Jay Greeson: Summer football bad news

photo Georgia running back Isaiah Crowell (1) jumps over a tackle by the Florida defense during an NCAA college football game, Saturday, Oct. 29, 2011 in Jacksonville, Fla.

Isaiah Crowell's much-ballyhooed college football career started unofficially when he held aloft a bulldog puppy to signify his decision to play for the University of Georgia.

His career with the Bulldogs officially ended Friday after he was dismissed from the team following his arrest for a variety of things, including a pair of felony gun possession charges.

Surprising? Not overly, for a few reasons.

Crowell has been in and out of trouble in his time in Athens, spending as much time in the doghouse as he did on the field.

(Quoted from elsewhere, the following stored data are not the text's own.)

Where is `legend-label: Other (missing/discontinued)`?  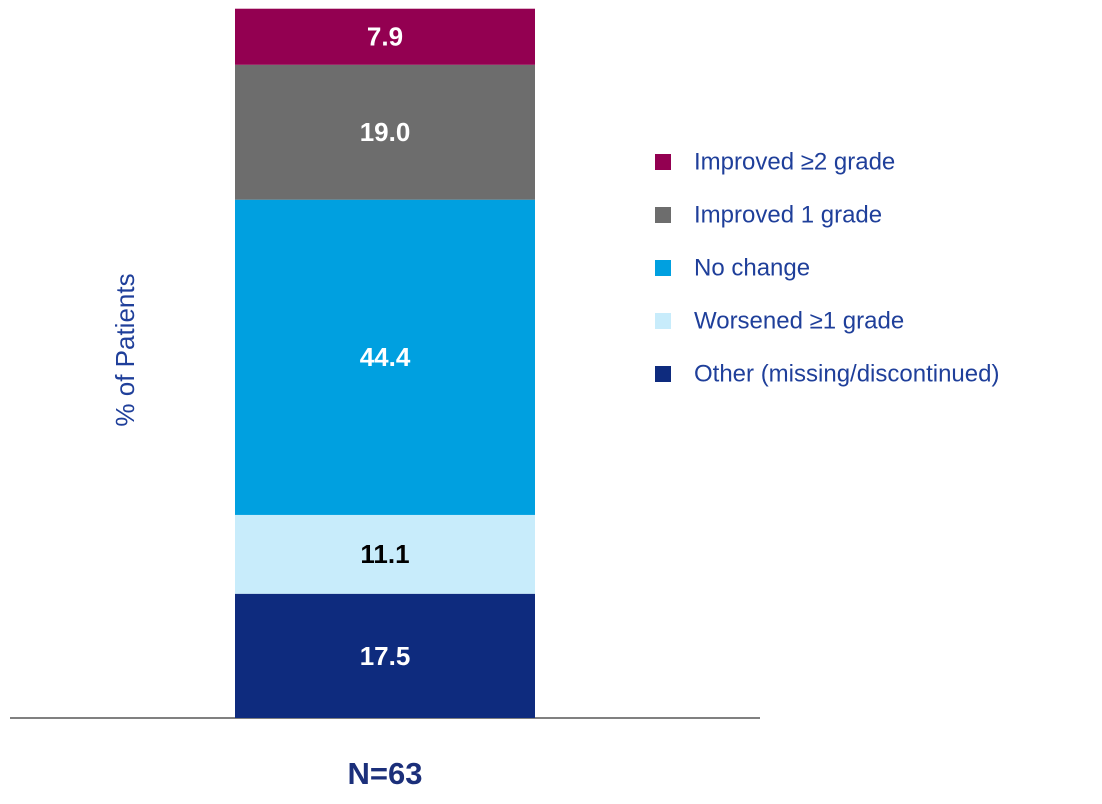
legend-label: Other (missing/discontinued) is located at coordinates (846, 374).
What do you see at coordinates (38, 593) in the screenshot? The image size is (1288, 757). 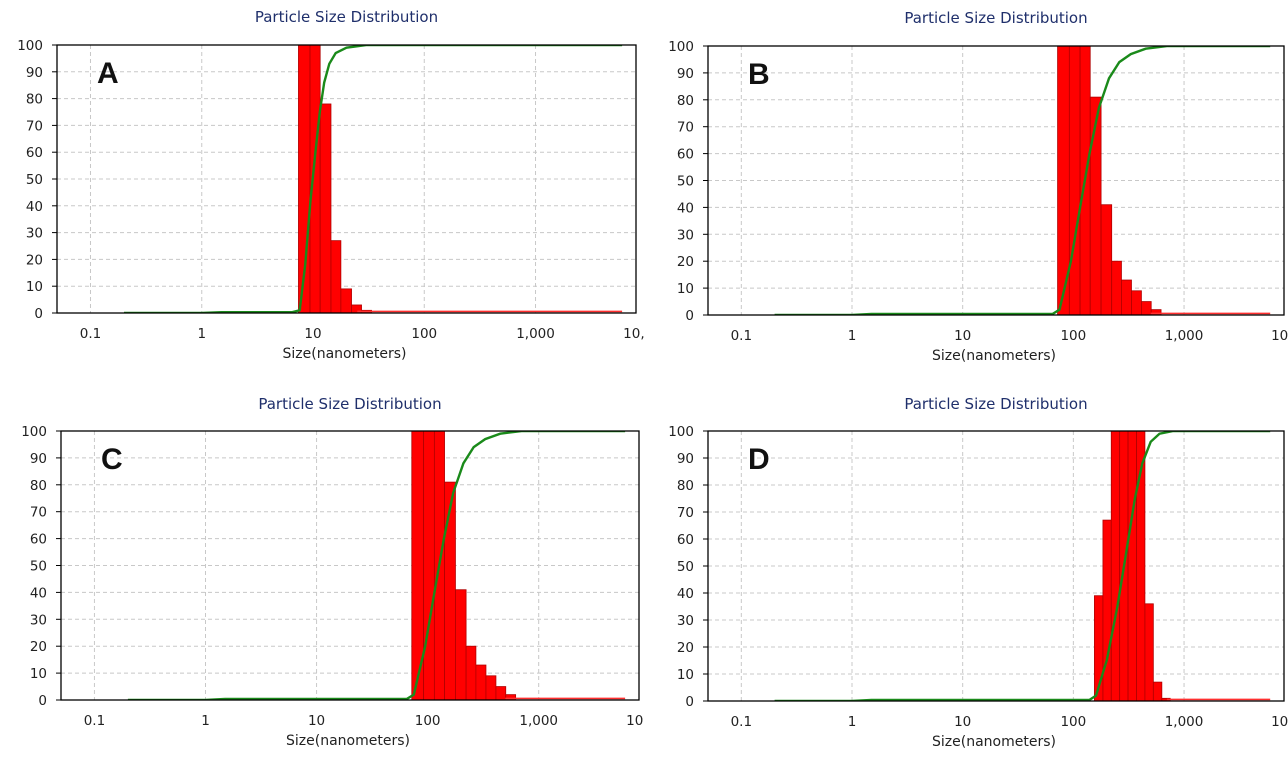 I see `chart-c-ytick-label: 40` at bounding box center [38, 593].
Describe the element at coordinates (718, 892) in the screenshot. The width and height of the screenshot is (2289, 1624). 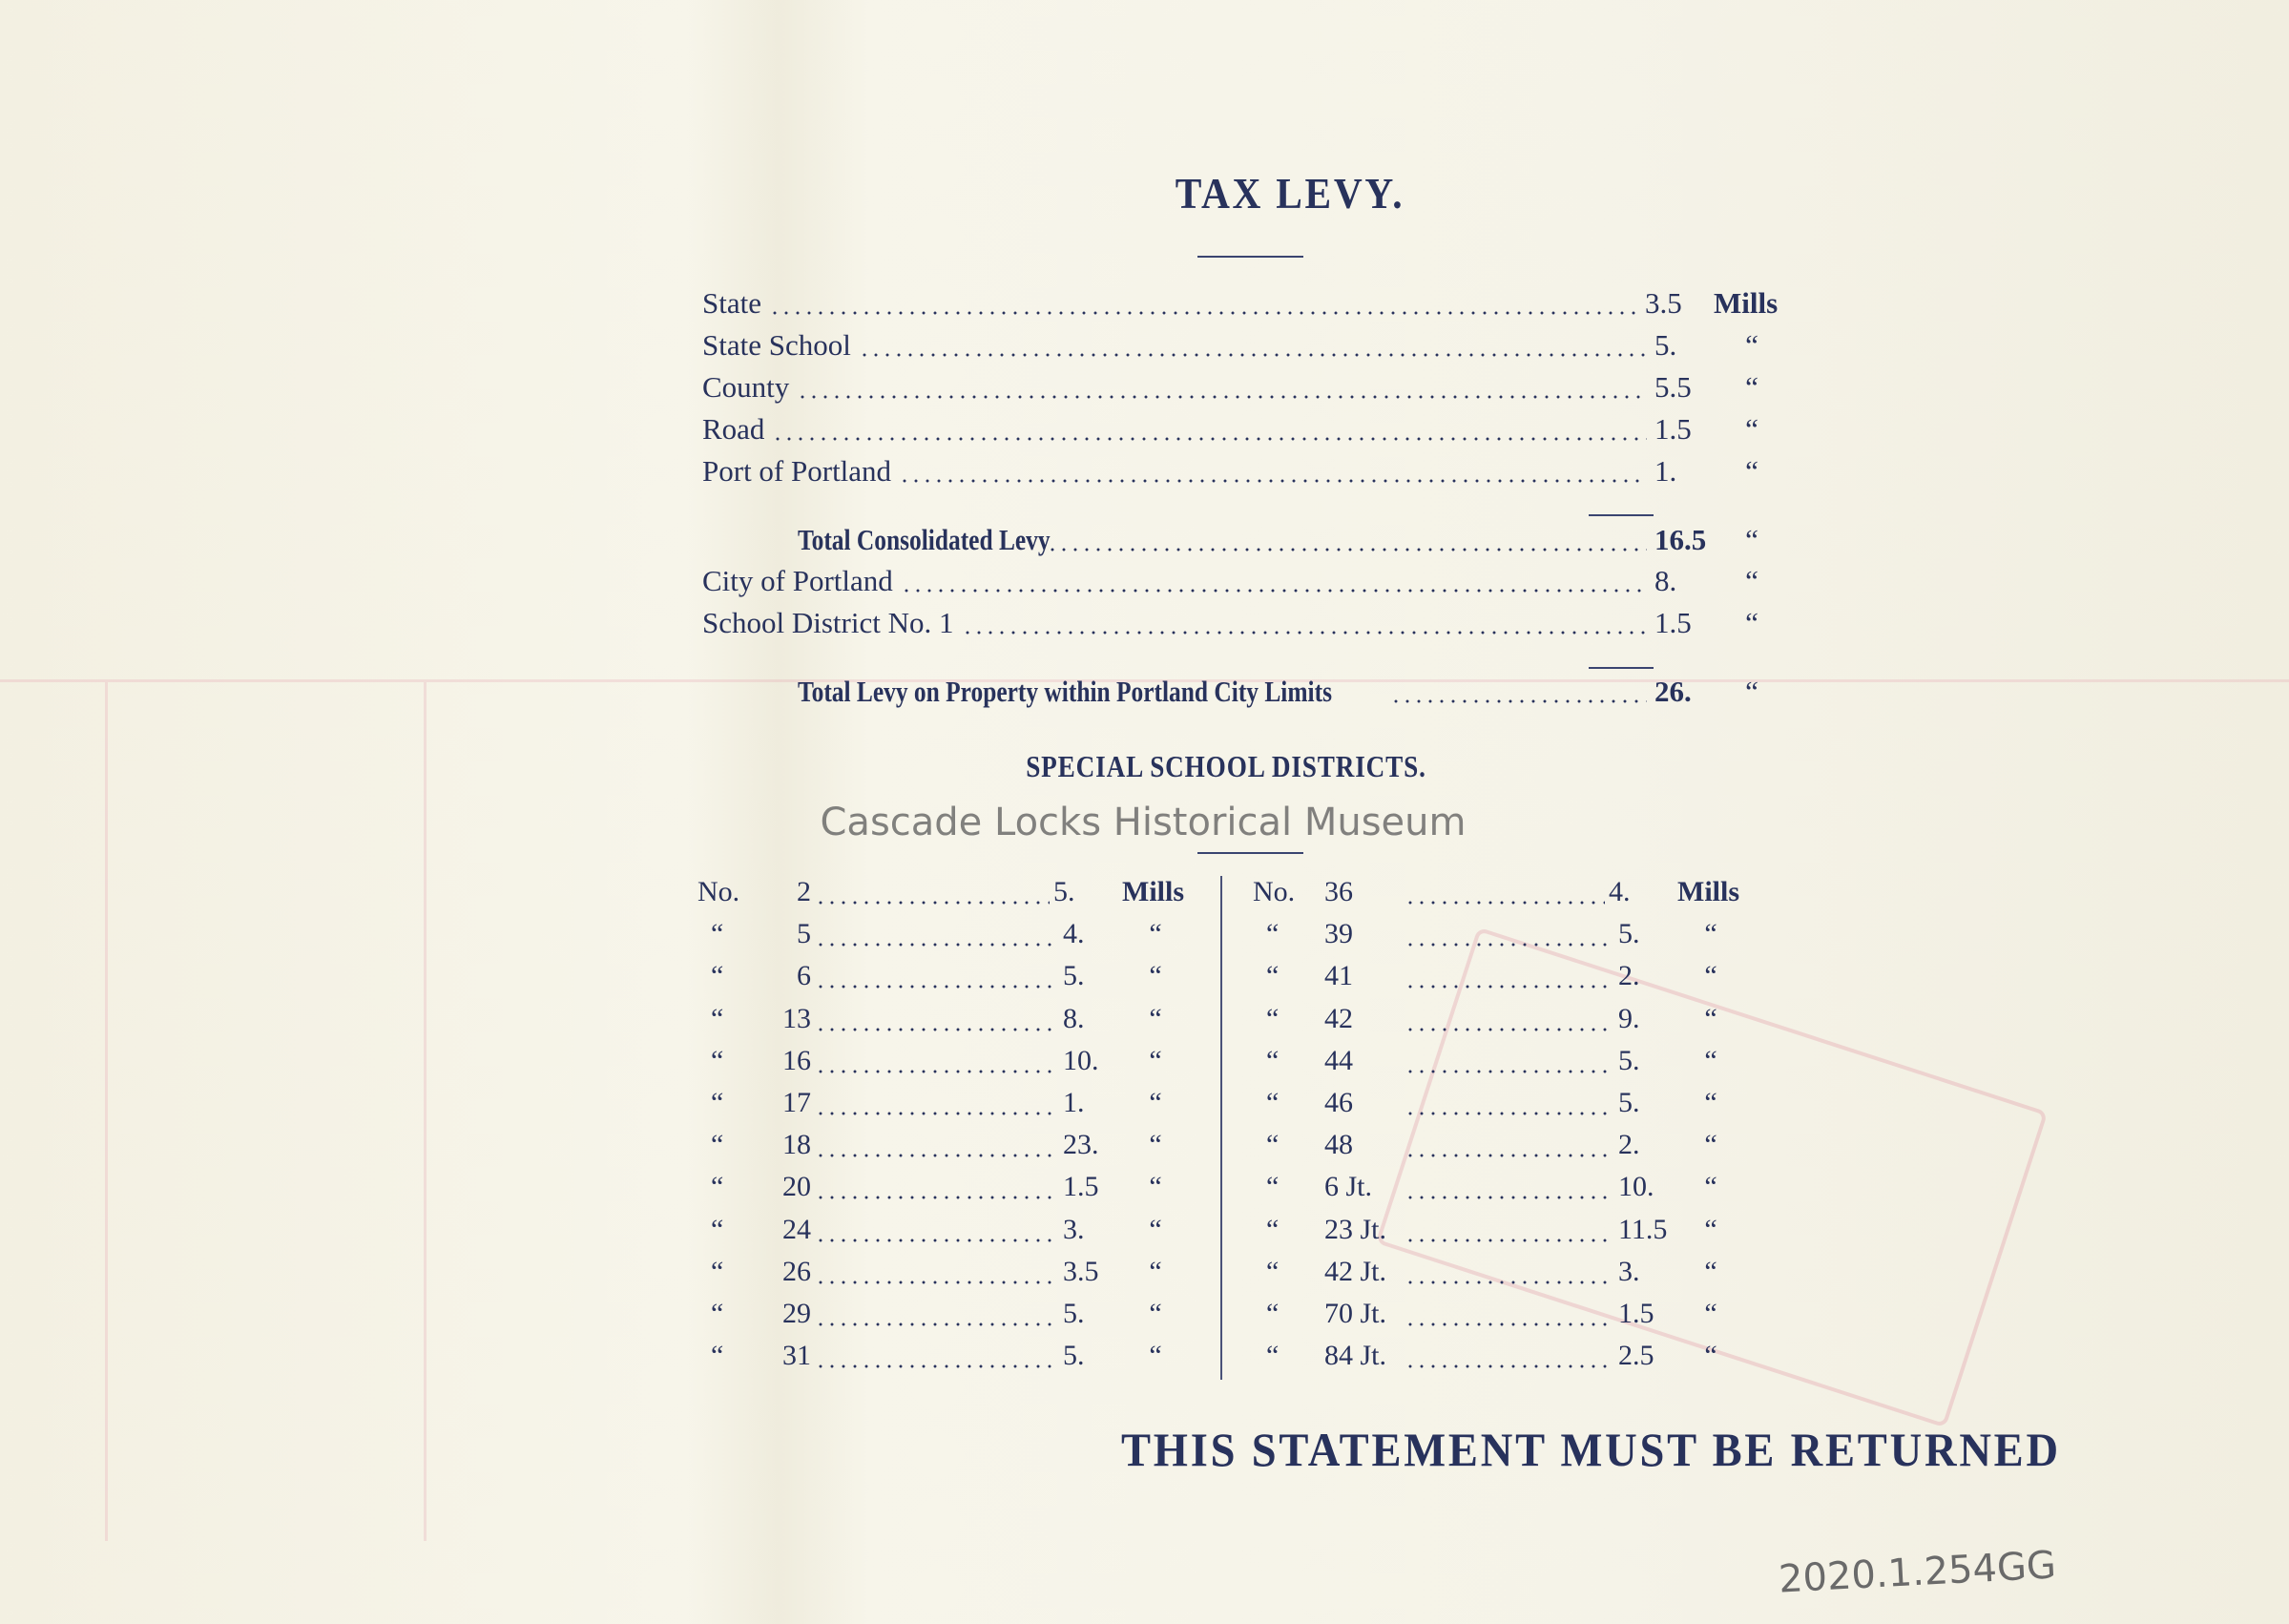
I see `district-prefix: No.` at that location.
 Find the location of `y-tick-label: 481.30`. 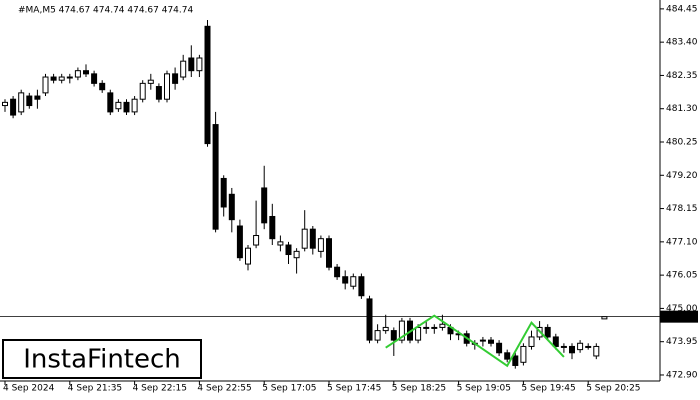

y-tick-label: 481.30 is located at coordinates (682, 109).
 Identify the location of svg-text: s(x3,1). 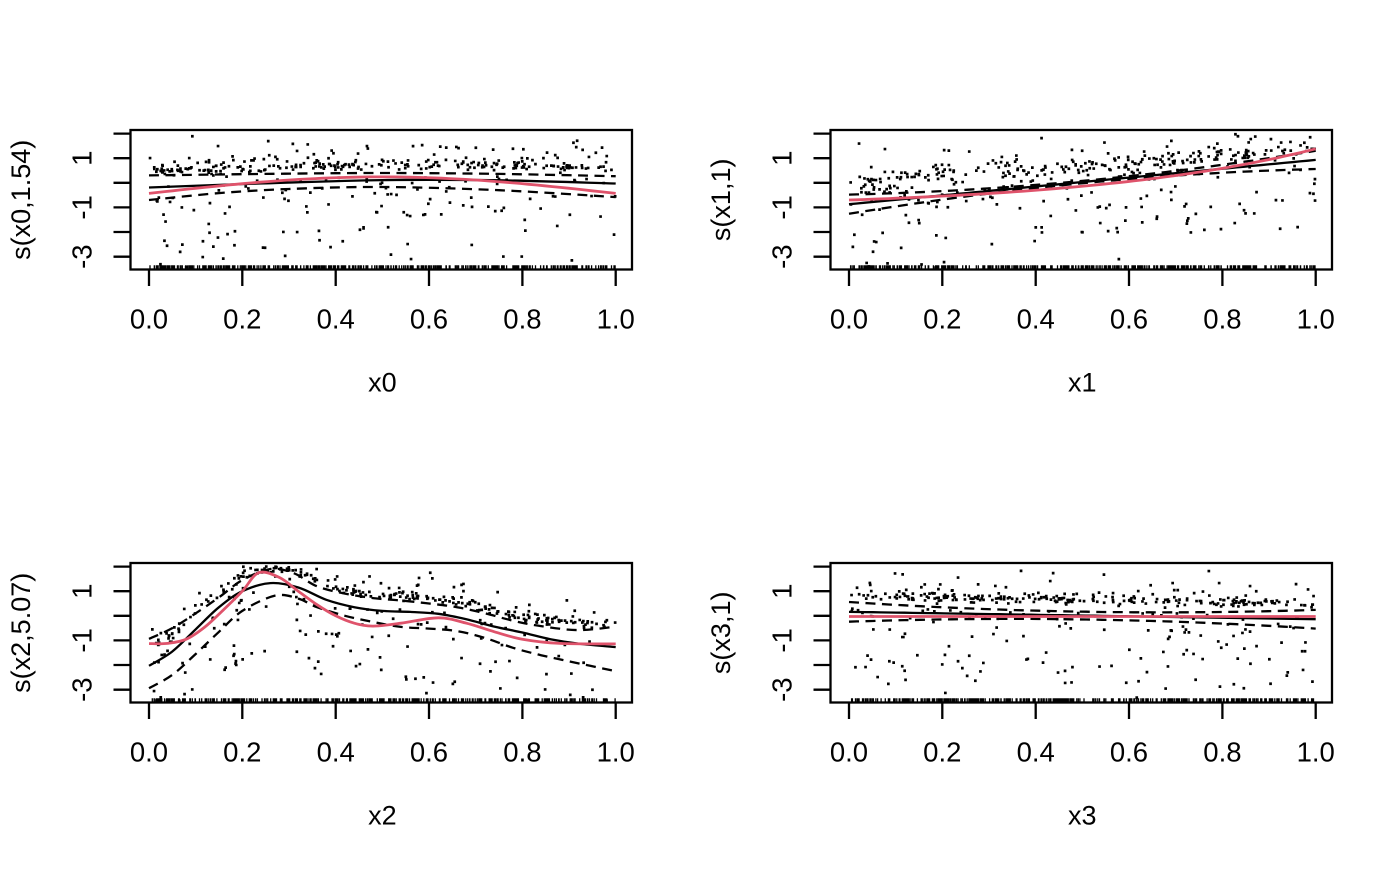
(721, 634).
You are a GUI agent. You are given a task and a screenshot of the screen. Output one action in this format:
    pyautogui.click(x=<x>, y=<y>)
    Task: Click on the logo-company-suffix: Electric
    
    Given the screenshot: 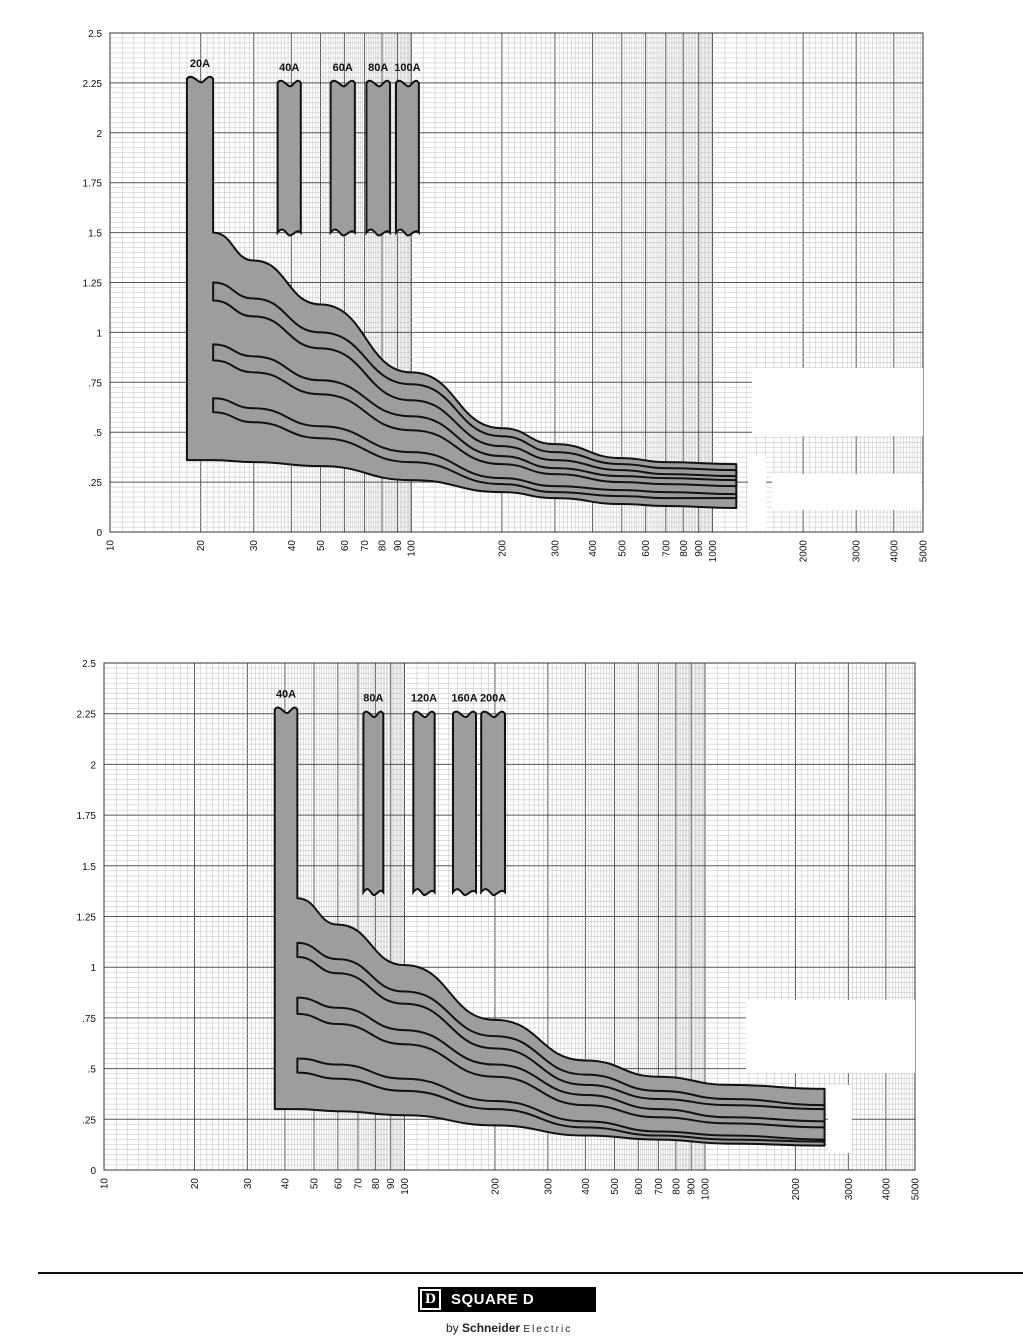 What is the action you would take?
    pyautogui.click(x=548, y=1330)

The biggest tell-tale sign that this was bad news though is the timing.

More times than not, college football fans can not get enough of their teams. Plus, for 45 weeks of the year most SEC fans take it as a personal affront to see another league team in the paper.

Welcome to college football's dead zone. The anomaly that is the six weeks from Memorial Day to the middle of July where no news is good news and silence is golden.

As fundamental as the basics of the college football season -- blocking, tackling, establishing the run and stopping it -- the same applies to the summer. If your team gets a headline, it's very rarely a good thing.

Think about the summer college football stories. There are arrests, injuries and transfers. Beyond that it is a grab bag of surprises that rarely overcome the news of a star running back like Crowell getting dismissed from the team or a potential star like Texas A&M freshman quarterback Johnny Manziel getting arrested. And it is seldom good. (Although if there was any doubt that Texas A&M was ready for the SEC, the Aggies showed they have the capabilities to fit right in off the field at the very least.)

Crowell's serious run-in with the law is simply inexcusable, and coach Mark Richt rightly and quickly dismissed him. What does a big-time SEC football player need a gun for? To protect himself from the litany of folks that want to do stuff for him? And why anyone needs a gun with the serial number filed down certainly seems at best shady and at worst criminal.

So here we are, more than two full weeks before SEC media days discussing college football for all the wrong reasons.

But know this -- what goes around comes around. So if you are thinking about delivering some one-liners to your buddies that are Georgia fans, choose your words wisely.

Since just about anything we read over the next two-plus weeks will likely be bad news.